PROJETO DE LEI Nº 47/2025, DE 17 DE NOVEMBRO DE 2025.
Revoga o inciso III do Parágrafo único do artigo 51 e o item “10” do Anexo II do Código Tributário do Município, Lei nº 142/1994, e dá outras providências.
Art. 1º. Fica revogado o inciso III do Parágrafo único do artigo 51 e o item “10” do Anexo II do Código Tributário do Município, Lei nº 142/1994.
Art. 2º. Esta Lei entra em vigor na data de sua publicação, revogando-se as disposições em contrário.
CENTRO ADMINISTRATIVO MUNICIPAL
GABINETE DO PREFEITO MUNICIPAL DE MORMAÇO,
EM 17 DE NOVEMBRO DE 2025.
ALEXANDRE ANTÔNIO VIEIRA
PREFEITO MUNICIPAL
MENSAGEM JUSTIFICATIVA
PROJETO DE LEI Nº 47/2025
Mormaço/RS, 17 de novembro de 2025.
Senhor Presidente, Senhores Vereadores!
Ao cumprimentá-los, vimos respeitosamente ante Vossas Excelências e esse Colendo Poder Legislativo Municipal, encaminhar para análise, discussão e votação, o incluso Projeto de Lei nº 47/2025, de 17 de novembro de 2025, que revoga o inciso III do Parágrafo único do artigo 51 e o item “10” do Anexo II do Código Tributário do Município, Lei nº 142/1994, e dá outras providências.
O presente Projeto de Lei tem como objetivo adequar a legislação municipal às orientações técnicas mais recentes, especialmente no que diz respeito à natureza jurídica da cobrança realizada para inscrição em concursos públicos.
Conforme amplamente reconhecido pela doutrina e por reiteradas manifestações de órgãos de consultoria jurídica, a inscrição em concurso público não se caracteriza como serviço público prestado ou colocado à disposição do contribuinte, razão pela qual não se amolda aos critérios constitucionais de instituição de taxas, que são tributos vinculados.
O concurso público constitui procedimento administrativo destinado a assegurar a seleção isonômica de candidatos para o provimento de cargos públicos. Sua realização gera despesas administrativas específicas — elaboração de provas, logística, fiscalização, contratação de banca organizadora, entre outras — mas não pressupõe prestação de serviço ao particular. Assim, o valor pago pelo candidato representa mera remuneração dos custos necessários à realização do certame, e não um tributo.
A Constituição Federal, ao disciplinar o regime das taxas, exige que estas correspondam à contraprestação por serviço público prestado ou colocado à disposição do contribuinte, ou decorram do exercício regular do poder de polícia.
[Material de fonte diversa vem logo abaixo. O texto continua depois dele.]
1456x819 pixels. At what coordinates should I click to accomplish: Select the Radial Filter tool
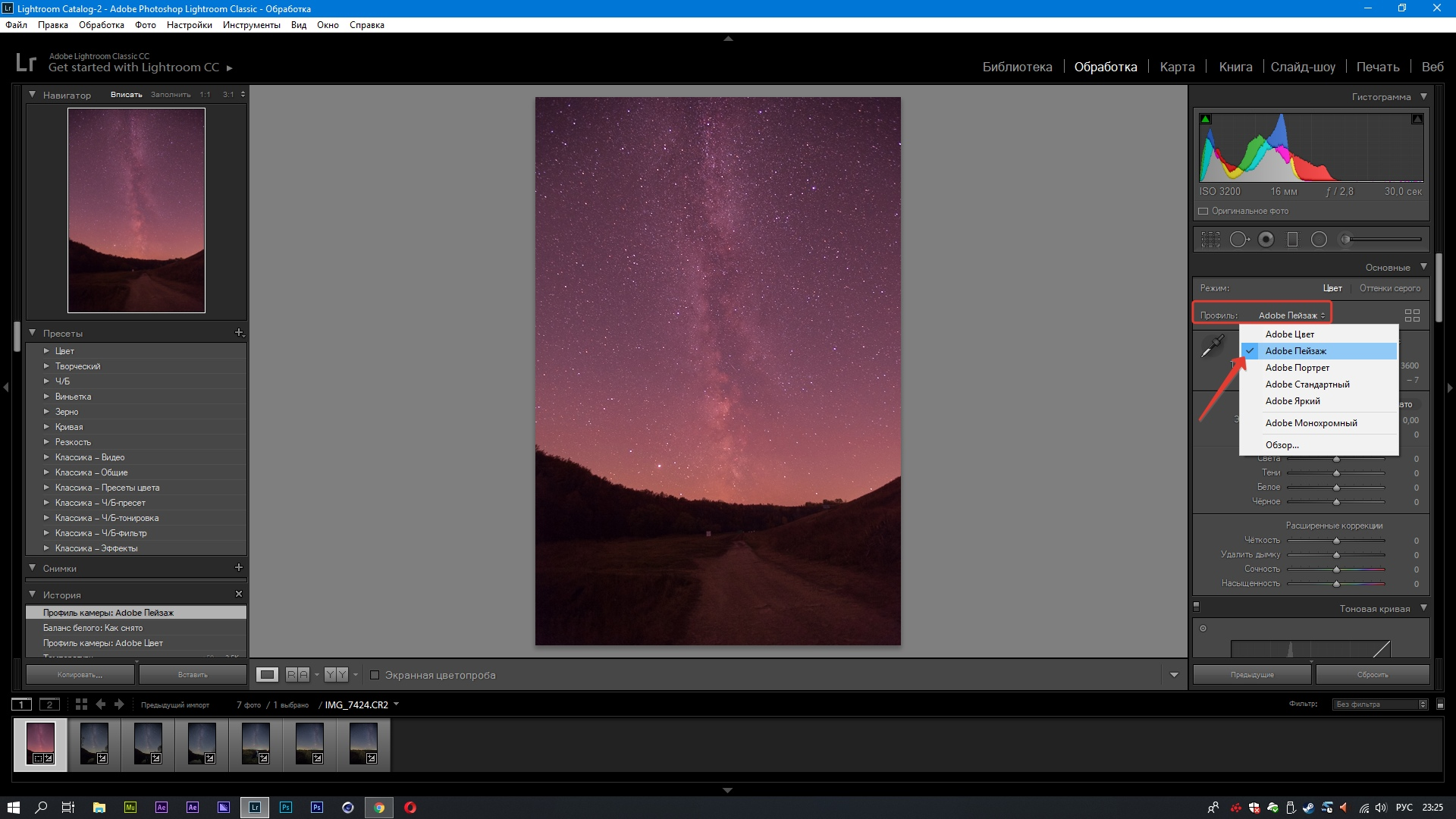pos(1320,240)

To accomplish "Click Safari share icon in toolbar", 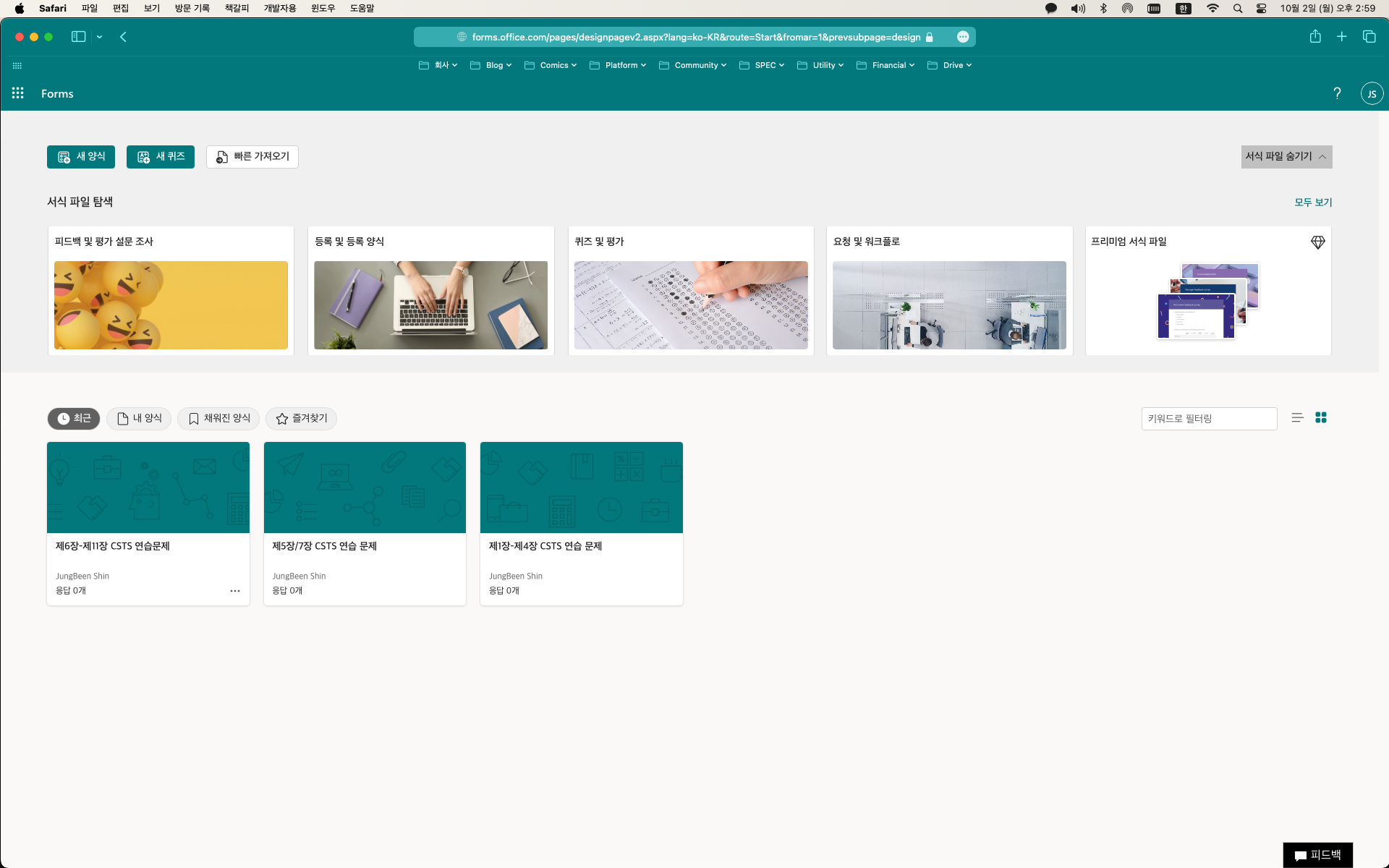I will [x=1315, y=37].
Nenhuma dessas hipóteses se verifica na inscrição para concurso público.
Tal entendimento encontra amparo na jurisprudência consolidada, especialmente na Súmula 545 do Supremo Tribunal Federal, segundo a qual:
“Preços de serviços públicos e taxas não se confundem, porque estas, diferentemente daqueles, são compulsórias e têm sua cobrança condicionada à prévia autorização orçamentária, em relação à lei que a instituiu.”
A cobrança para participação em concurso público, cujo valor deve corresponder aos custos efetivos e necessários à realização do certame, enquadra-se, portanto, com maior precisão no conceito de preço público, e não de tributo.
A revogação das disposições constantes do Código Tributário Municipal é medida necessária para evitar inconsistências normativas e garantir maior segurança jurídica.
Assim sendo, em razão da urgência e da necessidade da matéria, solicitamos que o presente Projeto de Lei seja lido e votado em REGIME DE URGÊNCIA.
Na certeza de que Vossas Excelências haverão de aprovar a medida proposta, colhemos do ensejo para renovarmos nossos protestos de estima, consideração e apreço, colocando-nos ao inteiro dispor para eventuais esclarecimentos.